ハクブンチョウを知っていますか?
小売業が新しいエリアに進出することの難しさをいちやまマート(山梨県)の三科雅嗣社長は振り返る。
2011年4月、長野県諏訪市にいちやまマート諏訪店(以下、諏訪店)を開業。地盤・山梨県以外のエリアに初めて進出した。
間もなく、長野県の地場メーカーに「ハクブンチョウをご存知ですか? 諏訪店では扱っていないようだが、考えがあってのことですか?」と聞かれた。
三科社長は、思わず「ハクブンチョウってなんですか?」と聞き返してしまったという。
ハクブンチョウは、《白文帳》と書く。長野県松本市の教師が考案した漢字練習用のノートで、長野県だけに流布する中学生の必需品である。

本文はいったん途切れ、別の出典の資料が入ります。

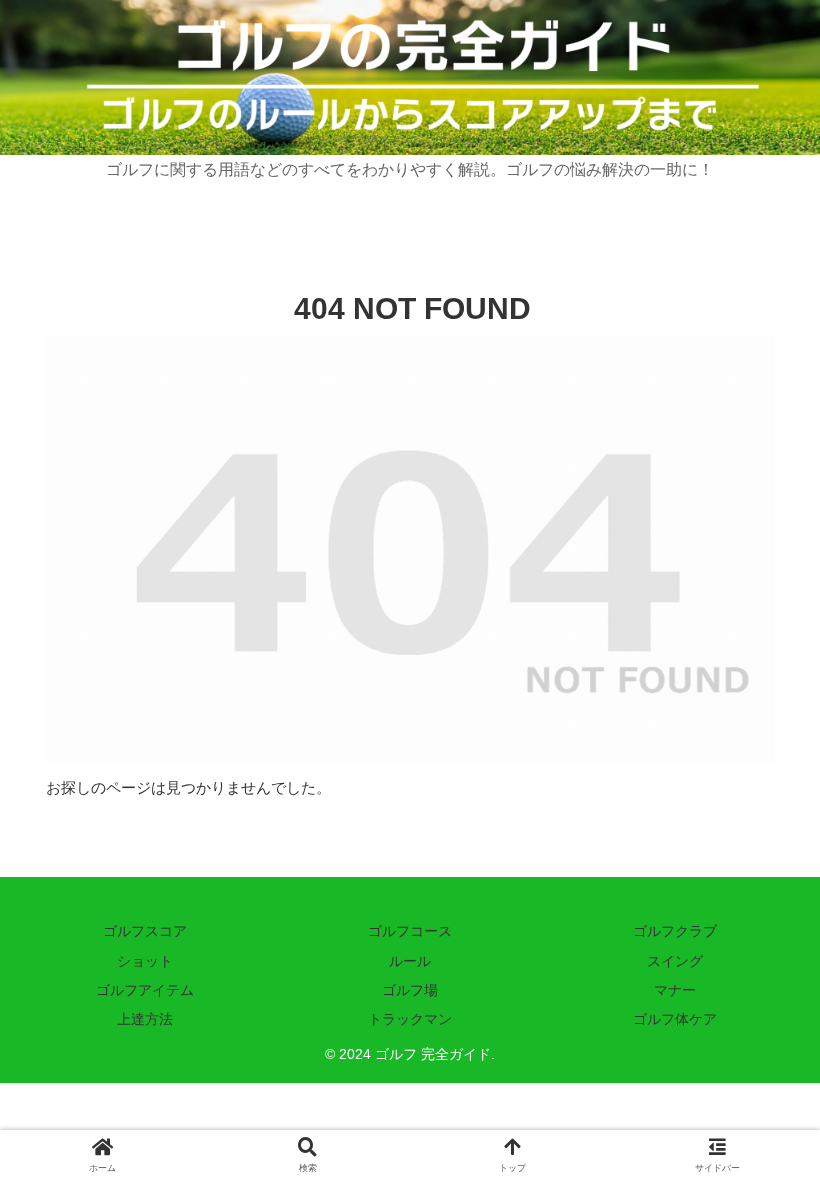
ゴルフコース (410, 931)
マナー (675, 990)
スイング (675, 961)
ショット (145, 961)
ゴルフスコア (145, 931)
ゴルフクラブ (675, 931)
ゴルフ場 (410, 990)
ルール (410, 961)
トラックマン (410, 1019)
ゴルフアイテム (145, 990)
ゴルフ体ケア (675, 1019)
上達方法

そこで、遅ればせながら、品揃えをしてみると、売れ行きはものすごかった。
スイカなら、「松本ハイランドすいか」だ。いちやまマートは、諏訪店開業の1年目の夏に、山形県産の「尾花沢スイカ」を、デモンストレーション販売、試食販売など駆使して売り込んだ。しかしながら、空振りに終わってしまった。
「『松本ハイランドすいか』の味じゃないとダメということが分かりました」(三科社長)。
山梨県内のいちやまマートは、地場産のワインの品揃えを充実させていることが大きな特徴のひとつだが、諏訪店では山梨県産ワインはほとんど売れなかった。そもそも長野県では、ワインの需要自体がそれほど大きくなく、売れ筋は輸入品が主体だったのだという。
まだある。売れると思って充実させた野沢菜漬けも蕎麦も芳しくない。
聞けば、野沢菜は塩漬けではなく、しょうゆ漬けを、蕎麦は、乾めんか茹でめんを良く食することが分かった。
諏訪店のある諏訪市の人口は約5万人。綿半スーパーセンター諏訪店、西源諏訪店、バロー諏訪店、西友(諏訪城南店、諏訪湖南店、下諏訪店)、オギノ諏訪店、マツヤ茅野店などが群雄割拠する大激戦区――。
ややもすると出血大サービス的低価格競争のみに陥ってしまいがちだ。
だが店舗の勝敗を決める要素は、それだけではない。「確かに価格競争もしなければいけないが、まずはエリアの生活を理解し、密着していくことが大事だ」と三科社長は力を込めて話してくれた。